When there is an AI robots press conference at a UN AI summit, you know the field of robotics has hit the big time.
That makes the field of automation and robotics a crucial one in artificial intelligence. When most people around the world first encounter real, functioning AI, it will be through one of these systems. There’s a lot of pressure to get it right.
Why AI Robots for Sale Mostly Made in the Image of Humans
When most people think about artificial intelligence, they tend to think of it in human form. Robots offer a familiar and understandable focal point. When we anthropomorphize machine intelligence, it’s just easier to get a grip on when it takes a form that mimics what we are familiar with.
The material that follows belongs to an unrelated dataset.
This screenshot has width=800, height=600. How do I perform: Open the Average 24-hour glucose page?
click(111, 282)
I believe that robots should only have faces if they truly need them.
~ Dr. Donald Norman, designer and advocate for cognitive systems engineering
There’s no reason AI robotics must stick with the humanoid form. Robots can be optimized for hundreds of tasks that the human body is actually pretty bad at.
- Search and rescue robots have been built to resemble snakes, able to squeeze into tight spaces in collapsed buildings to use sensitive infrared and audio sensors to detect signs of life that a human couldn’t
- Industrial robots are built with limited range of motion but robustly to perform highly repetitive tasks like welding far more safely and quickly than a full bipedal frame could manage
- Wheeled and propeller-equipped drones can move far faster over all kinds of terrain or even fly, a tough trick for the typical biped
- Multi-legged robots also come with terrain and stability advantages that bipeds can’t manage
On the other hand, it’s a bit too soon to write off the human form. The adaptability of our humble bipedal stance has made us masters of the planet. While there are plenty of things that other creatures are better at than we are, we have proven more capable of adjusting to more environments and tasks than any other creature. AI humanoid robots could exploit many of the same advantages.
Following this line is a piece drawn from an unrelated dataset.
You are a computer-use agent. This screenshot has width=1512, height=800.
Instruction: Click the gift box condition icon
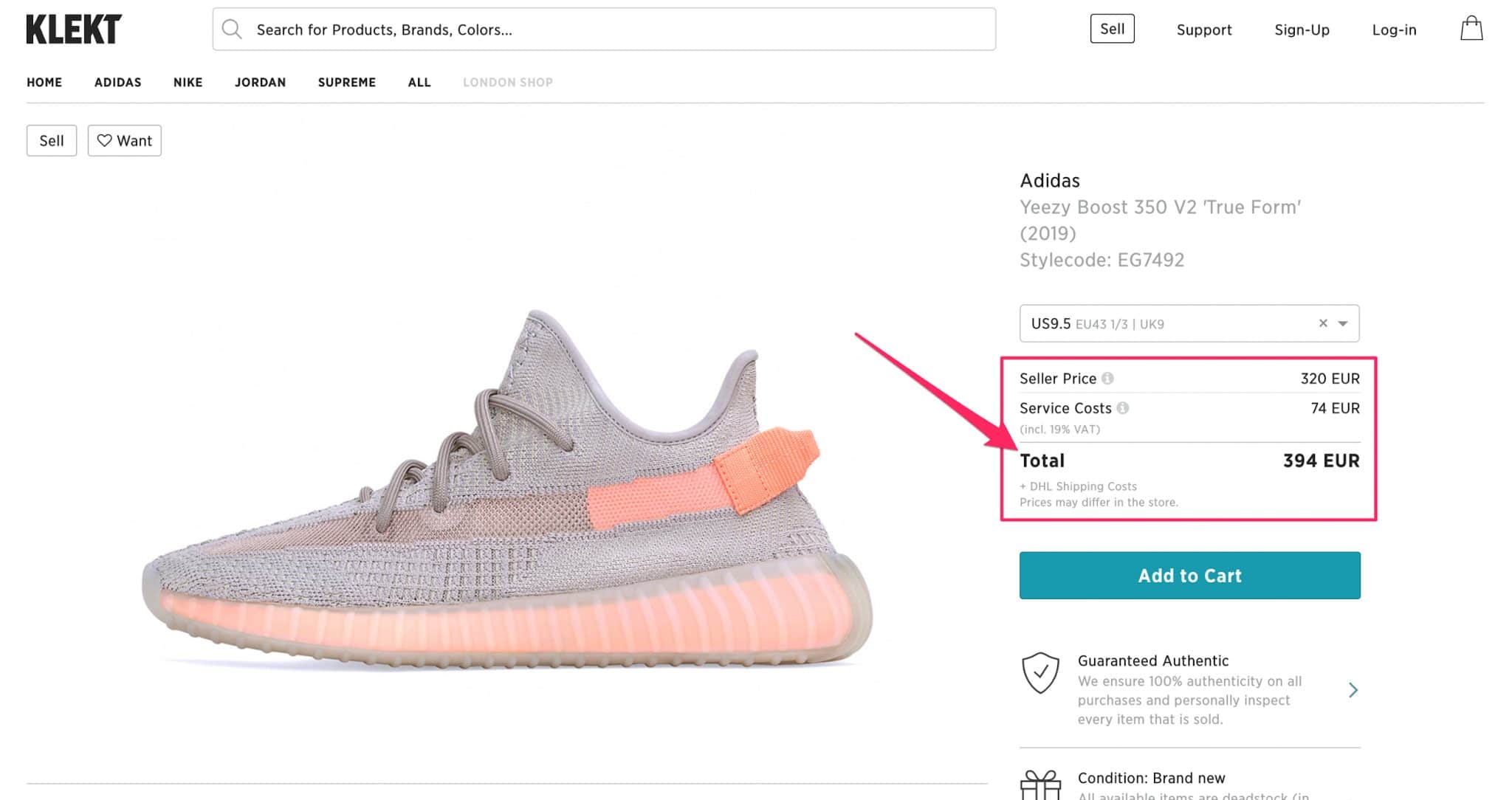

What Is AI in Robotics? – AI Robotic and Automation Applications
Robotics is a fairly old field in comparison to most of the technologies and tools used in artificial intelligence. It even predates the invention of the digital computer.
Early robots managed to do that by using entirely mechanical systems for command and control. In the 1920s, a mechanical robot called Elektro was able to walk, smoke cigarettes, and blow up balloons. It had a robot dog companion called Sparko that could bark, sit, and beg on command.
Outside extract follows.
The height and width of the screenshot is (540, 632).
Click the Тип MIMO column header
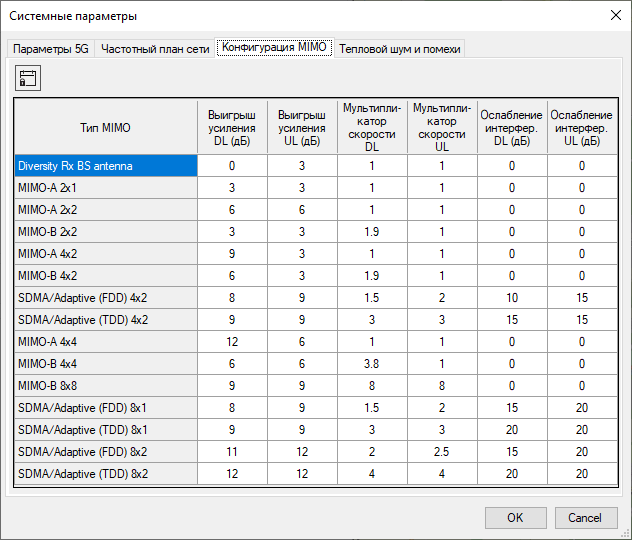coord(106,127)
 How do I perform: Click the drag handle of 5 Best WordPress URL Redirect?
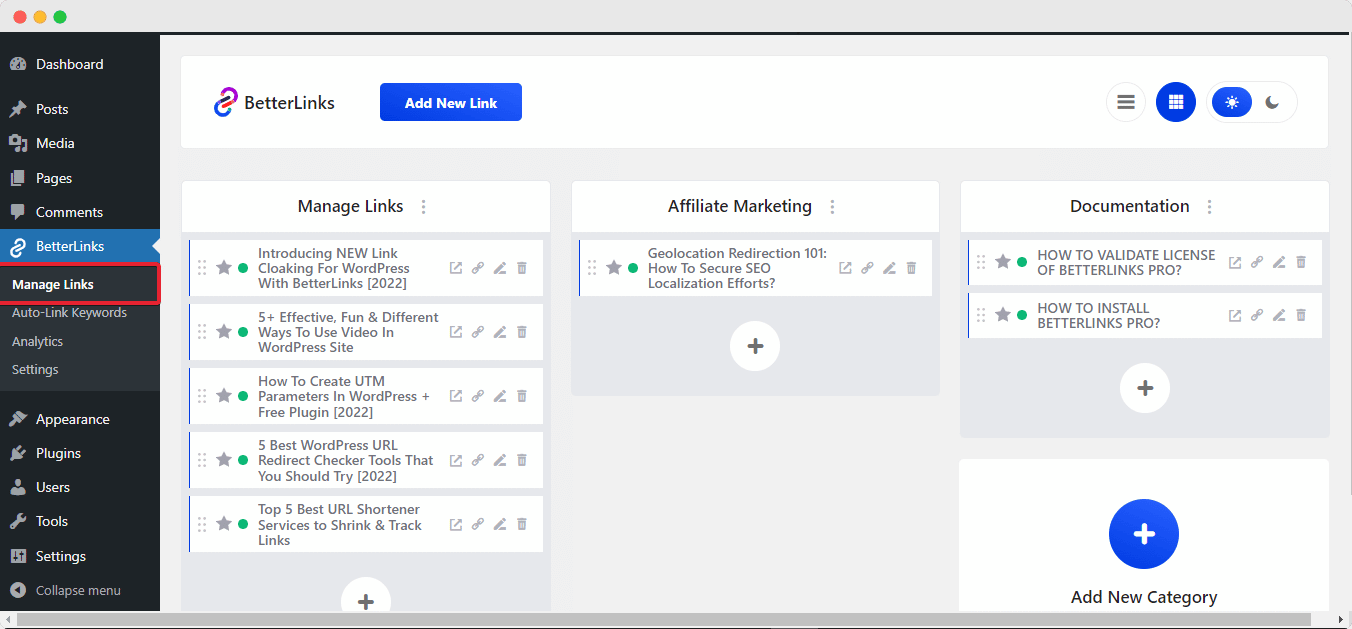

Analog electronics were quickly adopted to provide more processing capability. Even as digital computers were making a splash in the business world, early versions proved too fragile to use for many physical tasks in the industrial world where early robots found a home. Quickly adopted in factories for difficult or dangerous tasks, these were a big part of the rebuilding of industry in post-war Germany and Japan.
Roughly half of all robots in the world are in Asia, with a full 40 percent in Japan alone.
But no one would associate those robots with artificial intelligence. They were workhorses, built for hard use and simple, repetitive tasks. While they were eventually switched over to logic systems powered by digital chips, the programming remained straightforward. Even when combined with tools like machine vision, there was no concept of reasoning ability or problem-solving in the systems.
Building Robot AI Turned Out to Be More Difficult Than Expected
Yet the potential for revolutionary new uses powered by better brains was clear. Even early on, industrial users dreamed of robots that could take on more complex tasks with less supervision.
Those tasks could be surprisingly complex, though. Take the common and apparently straightforward job of loading a shipping container.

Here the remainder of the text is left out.